→ PAGE
++++++++++++++++++++

May there be blessings upon you. We get the word carous from that. Paris, charismatic gifts. May you be gifted. May you be blessed from above, as it were. And then Paul adds on to that peace. And again, the great hello and goodbye of the Hebrew language of Judaism. Shalom. Peace. Not the peace that is going to be conflict-free, but a peace knowing that as you are God's man and as you are God's woman, He will provide the means. Peace does not mean conflict-free.

It means that God will be with you and guide you and gift you, will not forsake you, and will be with you there to the end. So, He opens up with this grace to you and peace from God, and that you are always mentioned from our Father and the Lord Jesus Christ. This is important for us to comprehend. If you go through the different epistles of Paul and of Peter, you will always notice that they will always start out with grace and peace.

And they will conclude with grace and peace. And as a Christian, and I speak to myself, I can never move too far away from grace and peace. I want to have a chain and a ball on me. I got some news the other day. Suzy knows about it, too. It was something in our extended family. News that you would not necessarily want to hear about one of your loved ones. But when it was mentioned to me, and it was broached to me, I was calm. I was peaceful. I know that Suzy and I worship a good God. God knows that we love our family.

He has every means and every ability to be able to make things work out in His time and His way. And I was able to convey that to one of our daughters about a situation in their family. Grace and peace is something that we want to run towards and we want to embrace. We just want it to be saturating our life because we believe in God and we believe in Jesus Christ.

When we talk about God's grace, God's grace is not just simply that which is unmerited pardon for something we've done in the past. Grace moves beyond a past event. Grace is everything that God brings to us. It's everything that He brings into the game of the spiritual life. It is that grace that will establish us from the beginning to the end of our physical existence and that He'll be with us. And if we believe that, if we believe that, then there is that peace that passed with understanding that is better than the facts that are on the ground.

So this is how Paul opens up. Then he says, I thank my God, making mention of you always in my prayers. Hearing of your love and your faith, which you have towards the Lord Jesus Christ and towards all of the saints. So he's commenting on all of the wonderful qualities that Philemon has, that the sharing of your faith may become effective by the acknowledgement of every good thing which is in you, in Christ Jesus. Now, the terminology there, he's actually saying in the Greek, it's kononos pistos.

++++++++++++++++++++

→ INFORMATION PROVIDED

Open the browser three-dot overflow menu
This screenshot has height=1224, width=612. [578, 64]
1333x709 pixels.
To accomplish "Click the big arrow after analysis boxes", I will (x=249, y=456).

++++++++++++++++++++

→ TASKS AND EXERCISES
• 1. Duplicate the sermon passage from "May there be" up to and including "not mean conflict-free.".
• 2. According to the sermon, how do the epistles of Paul and of Peter always start out?
You can do this without the data.

→ ANSWERS FOR THE EXERCISE
• 1.
May there be blessings upon you. We get the word carous from that. Paris, charismatic gifts. May you be gifted. May you be blessed from above, as it were. And then Paul adds on to that peace. And again, the great hello and goodbye of the Hebrew language of Judaism. Shalom. Peace. Not the peace that is going to be conflict-free, but a peace knowing that as you are God's man and as you are God's woman, He will provide the means. Peace does not mean conflict-free.

• 2. With grace and peace.